Komnas Perempuan lahir dari sejarah rasisme dan seksisme terhadap perempuan Tionghoa. Kebencian terhadap ras ini memicu perendahan martabat yang sangat tidak manusiawi pada perempuan keturunan Tionghoa yang mengalami perkosaan. Temuan tersebut terjadi di antara kerusuhan Mei 98 oleh Tim Relawan untuk Kemanusiaan yang kemudian dibentuk Tim Gabungan Pencari Fakta (TGPF).

Sepanjang 13-15 Mei 1998, perempuan Tionghoa mengalami ketakutan yang luar biasa di beberapa kota : Solo, Surabaya, Lampung,  dan Medan. Tim Relawan untuk Kemanusiaan ketika sedang di lapangan menemukan beberapa orang terluka dan meninggal akibat tragedi Mei 98 merupakan korban perkosaan yang tersiksa dalam  kebisuan. Adanya kebenaran telah terjadi peristiwa serangan seksual dalam bentuk “gang rape” yang dilakukan secara brutal/penganiayaan (penyiksaan) dilakukan di mana-mana dalam waktu bersamaan. Terdapat 85 kasus kekerasan seksual (yang ditemukan) di dalamnya terdapat 52 gang rape, 14 perkosaan dengan penganiayaan, 10 penganiayaan dan 9 korban pelecehan seksual.

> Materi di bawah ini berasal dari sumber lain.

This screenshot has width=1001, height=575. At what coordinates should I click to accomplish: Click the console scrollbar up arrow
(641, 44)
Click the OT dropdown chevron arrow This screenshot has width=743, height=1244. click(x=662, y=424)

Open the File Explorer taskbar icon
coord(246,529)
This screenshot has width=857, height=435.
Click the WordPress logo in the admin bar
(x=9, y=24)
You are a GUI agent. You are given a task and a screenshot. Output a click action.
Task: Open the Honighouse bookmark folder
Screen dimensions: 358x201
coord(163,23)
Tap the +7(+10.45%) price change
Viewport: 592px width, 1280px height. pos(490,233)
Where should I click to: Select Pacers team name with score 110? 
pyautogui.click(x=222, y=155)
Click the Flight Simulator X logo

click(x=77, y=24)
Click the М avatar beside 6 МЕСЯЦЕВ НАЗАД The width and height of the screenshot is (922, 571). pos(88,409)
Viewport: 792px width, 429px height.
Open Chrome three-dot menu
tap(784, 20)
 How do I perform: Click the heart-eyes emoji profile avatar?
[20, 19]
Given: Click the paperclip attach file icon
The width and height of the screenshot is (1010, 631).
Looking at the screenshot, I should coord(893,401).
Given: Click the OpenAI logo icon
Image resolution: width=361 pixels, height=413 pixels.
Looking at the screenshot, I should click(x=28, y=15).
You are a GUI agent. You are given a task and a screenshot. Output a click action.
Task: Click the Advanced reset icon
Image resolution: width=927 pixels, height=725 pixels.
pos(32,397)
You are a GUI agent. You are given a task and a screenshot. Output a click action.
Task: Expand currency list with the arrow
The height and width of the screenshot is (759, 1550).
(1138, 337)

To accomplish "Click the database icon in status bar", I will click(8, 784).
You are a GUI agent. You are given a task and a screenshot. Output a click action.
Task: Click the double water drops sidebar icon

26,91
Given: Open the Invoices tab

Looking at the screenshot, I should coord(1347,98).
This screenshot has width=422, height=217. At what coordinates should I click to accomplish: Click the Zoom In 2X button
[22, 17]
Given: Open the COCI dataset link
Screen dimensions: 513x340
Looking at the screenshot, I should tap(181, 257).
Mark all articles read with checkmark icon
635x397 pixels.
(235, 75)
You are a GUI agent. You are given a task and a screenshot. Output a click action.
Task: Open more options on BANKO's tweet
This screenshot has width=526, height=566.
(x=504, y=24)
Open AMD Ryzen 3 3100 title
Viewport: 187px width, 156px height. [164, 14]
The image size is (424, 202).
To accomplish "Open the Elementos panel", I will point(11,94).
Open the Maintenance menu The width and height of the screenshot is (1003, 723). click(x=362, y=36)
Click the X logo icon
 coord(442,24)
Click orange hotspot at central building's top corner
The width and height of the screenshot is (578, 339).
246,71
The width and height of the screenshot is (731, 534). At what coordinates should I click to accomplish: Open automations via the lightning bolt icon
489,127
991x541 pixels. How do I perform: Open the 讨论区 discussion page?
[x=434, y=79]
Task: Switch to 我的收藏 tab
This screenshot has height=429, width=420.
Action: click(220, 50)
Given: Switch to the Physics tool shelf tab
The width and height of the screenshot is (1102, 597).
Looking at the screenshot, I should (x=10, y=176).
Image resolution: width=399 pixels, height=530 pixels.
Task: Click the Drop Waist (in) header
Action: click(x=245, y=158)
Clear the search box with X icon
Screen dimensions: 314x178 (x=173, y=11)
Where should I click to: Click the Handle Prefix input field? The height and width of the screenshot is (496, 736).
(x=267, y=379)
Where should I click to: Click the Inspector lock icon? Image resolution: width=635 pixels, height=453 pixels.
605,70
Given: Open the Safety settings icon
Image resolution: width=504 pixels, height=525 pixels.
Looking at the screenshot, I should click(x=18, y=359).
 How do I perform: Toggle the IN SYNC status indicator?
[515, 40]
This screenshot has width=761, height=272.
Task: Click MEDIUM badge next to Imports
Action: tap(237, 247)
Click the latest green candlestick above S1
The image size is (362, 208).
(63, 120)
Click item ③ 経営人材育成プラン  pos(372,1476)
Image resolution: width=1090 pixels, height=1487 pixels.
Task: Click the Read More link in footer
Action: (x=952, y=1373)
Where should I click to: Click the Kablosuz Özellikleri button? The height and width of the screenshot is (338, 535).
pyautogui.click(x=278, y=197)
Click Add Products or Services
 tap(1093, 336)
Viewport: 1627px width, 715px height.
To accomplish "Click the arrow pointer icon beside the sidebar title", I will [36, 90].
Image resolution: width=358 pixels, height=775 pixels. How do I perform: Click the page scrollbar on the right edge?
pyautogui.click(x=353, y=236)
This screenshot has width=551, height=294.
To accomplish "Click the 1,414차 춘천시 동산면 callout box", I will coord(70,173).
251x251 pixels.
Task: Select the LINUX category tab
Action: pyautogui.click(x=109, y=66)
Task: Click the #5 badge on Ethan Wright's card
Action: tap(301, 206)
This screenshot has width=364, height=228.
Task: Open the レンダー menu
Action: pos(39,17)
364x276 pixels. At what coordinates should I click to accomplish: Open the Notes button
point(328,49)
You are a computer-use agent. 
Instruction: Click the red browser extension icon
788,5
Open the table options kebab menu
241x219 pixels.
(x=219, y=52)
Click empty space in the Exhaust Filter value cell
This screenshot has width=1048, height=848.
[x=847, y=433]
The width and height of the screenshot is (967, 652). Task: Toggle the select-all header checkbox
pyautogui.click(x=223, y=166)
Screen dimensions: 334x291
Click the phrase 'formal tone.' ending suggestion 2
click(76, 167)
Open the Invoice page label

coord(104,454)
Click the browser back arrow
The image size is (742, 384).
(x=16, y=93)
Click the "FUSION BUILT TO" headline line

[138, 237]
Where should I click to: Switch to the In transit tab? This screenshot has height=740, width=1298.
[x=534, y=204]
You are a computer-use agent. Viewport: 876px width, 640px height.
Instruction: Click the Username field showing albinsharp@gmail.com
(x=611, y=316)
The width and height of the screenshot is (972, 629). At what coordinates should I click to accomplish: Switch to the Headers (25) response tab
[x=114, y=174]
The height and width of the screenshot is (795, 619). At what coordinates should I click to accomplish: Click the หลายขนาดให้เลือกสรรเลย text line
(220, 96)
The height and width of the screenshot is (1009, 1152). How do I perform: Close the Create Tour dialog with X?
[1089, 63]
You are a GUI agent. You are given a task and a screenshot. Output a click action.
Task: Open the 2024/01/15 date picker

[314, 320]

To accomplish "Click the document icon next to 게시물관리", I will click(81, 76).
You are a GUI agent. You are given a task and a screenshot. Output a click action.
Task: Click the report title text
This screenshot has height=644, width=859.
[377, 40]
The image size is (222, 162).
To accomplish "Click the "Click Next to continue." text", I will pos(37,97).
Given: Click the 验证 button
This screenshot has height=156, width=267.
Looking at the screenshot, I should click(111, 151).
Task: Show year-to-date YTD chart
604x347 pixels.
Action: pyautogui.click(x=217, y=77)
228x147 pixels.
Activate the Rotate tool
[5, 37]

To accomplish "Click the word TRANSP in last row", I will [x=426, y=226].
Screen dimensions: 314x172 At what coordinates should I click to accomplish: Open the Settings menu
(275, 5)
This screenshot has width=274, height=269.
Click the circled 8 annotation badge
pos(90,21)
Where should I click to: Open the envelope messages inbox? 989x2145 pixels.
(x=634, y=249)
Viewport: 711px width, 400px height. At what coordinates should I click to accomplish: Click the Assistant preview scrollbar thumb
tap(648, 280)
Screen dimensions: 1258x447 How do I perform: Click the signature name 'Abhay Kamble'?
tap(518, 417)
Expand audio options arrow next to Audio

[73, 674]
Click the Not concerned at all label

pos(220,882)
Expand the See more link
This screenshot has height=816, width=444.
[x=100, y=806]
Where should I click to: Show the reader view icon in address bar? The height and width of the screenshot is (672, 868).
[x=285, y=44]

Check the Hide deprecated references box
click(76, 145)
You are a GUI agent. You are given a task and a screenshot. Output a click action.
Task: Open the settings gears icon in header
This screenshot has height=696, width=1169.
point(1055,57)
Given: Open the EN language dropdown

Diskriminasi ras yang diciptakan dalam kasus Mei 98 dalam seri Dokumentasi Kunci Komnas Perempuan mencatat bahwa isu ras dan etnis di Indonesia  cenderung dibuat untuk memecah belah masyarakat, di mana salah satu ras “sengaja” dijadikan korban (tumbal/kambing hitam). Dengan dibangunnya kebencian yang teramat dalam. Hal ini dinyatakan dalam seri Dokumentasi Kunci tersebut, dalam tragedy pemerkosaan yang terjadi pada keturunan Tionghoa terjadi pola yang sistematis dan meluas.

Pola rasisme berulang pada tahun 2017 saat Pilkada Jakarta berlangsung sejumlah cuitan di media sosial tersebar tentang “perkosa Cina”, yang menumbuhkan keresahan dan membangkitkan trauma masa lalu.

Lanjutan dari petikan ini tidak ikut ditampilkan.